HONOLULU – The recent increased volcanic activity at Kilauea’s Halemaumau Crater has not only caused concern for human health and safety, but also for various sectors of agriculture, including the livestock, food crop and nursery industries.
Currently, the Hawaii Department of Agriculture (HDOA) has not received any reports of animal illnesses or problems due to the recent volcanic activity at Kilauea. HDOA veterinarians have visited ranches in Ka’u and other parts of the Big Island and have not observed problems related to the volcanic activity at this time.
HDOA is advising livestock owners in areas downwind of the volcano to closely monitor the health of their livestock and report any abnormal observations to HDOA veterinarians at
974-6503 (Hilo), 887-6059 (Kamuela) or (808) 483-7106 (Honolulu) or to their private veterinarians. Livestock owners should be on the look out for eye irritations, weakness, abnormal behaviors, difficult breathing or any other abnormalities in their livestock. Also, the livestock’s ability to withstand working and movement may be compromised therefore livestock handling should be done judiciously to prevent added stress due to abnormal air quality.
Livestock owners should also ensure that an adequate supply of clean water is available at all times. A protected water supply is strongly advised. Ranchers should also increase monitoring of watering troughs and cleaning of drinking troughs in the event that ash fall out is experienced in the area.
In addition, livestock owners are advised to consult with their veterinarians regarding mineral supplementation, particularly due to the higher than normal sulfur dioxide levels that have been occurring. Sulfur dioxide in the volcanic emissions may deplete livestock of selenium, copper, other minerals and vitamins essential for animal health.
In some volcanic regions, fluorine toxicity in ash covering grazing pastures is a concern. Consumption of high levels of fluorine may be fatal to livestock. Preliminary results from ash studies by the US Geological Survey’s Hawaiian Volcano Observatory (HVO) identified fluorine in the ash; however, the distribution of ash has been limited and ash production is declining. HVO remains interested in reports of ash accumulation in field areas.

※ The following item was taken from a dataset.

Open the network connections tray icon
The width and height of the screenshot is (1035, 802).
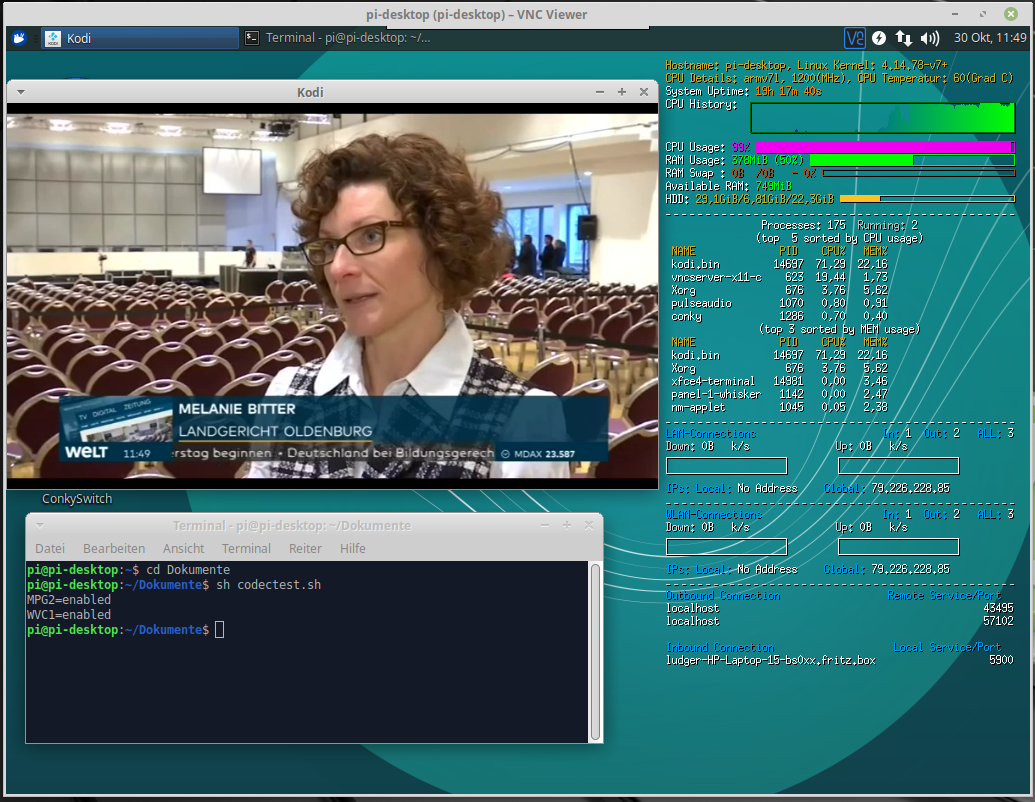[x=903, y=38]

Ash fall can have serious detrimental effects on agricultural crops depending on ash thickness, the type and growing condition of a crop and timing and intensity of subsequent rainfall. There is little that can be done to protect field crops from ash fall. Harvested crops should be thoroughly washed prior to consumption.
Overhead irrigation of greenhouse nursery stock may be helpful to wash away ash and residue and minimize chemical damage to flowers and foliage.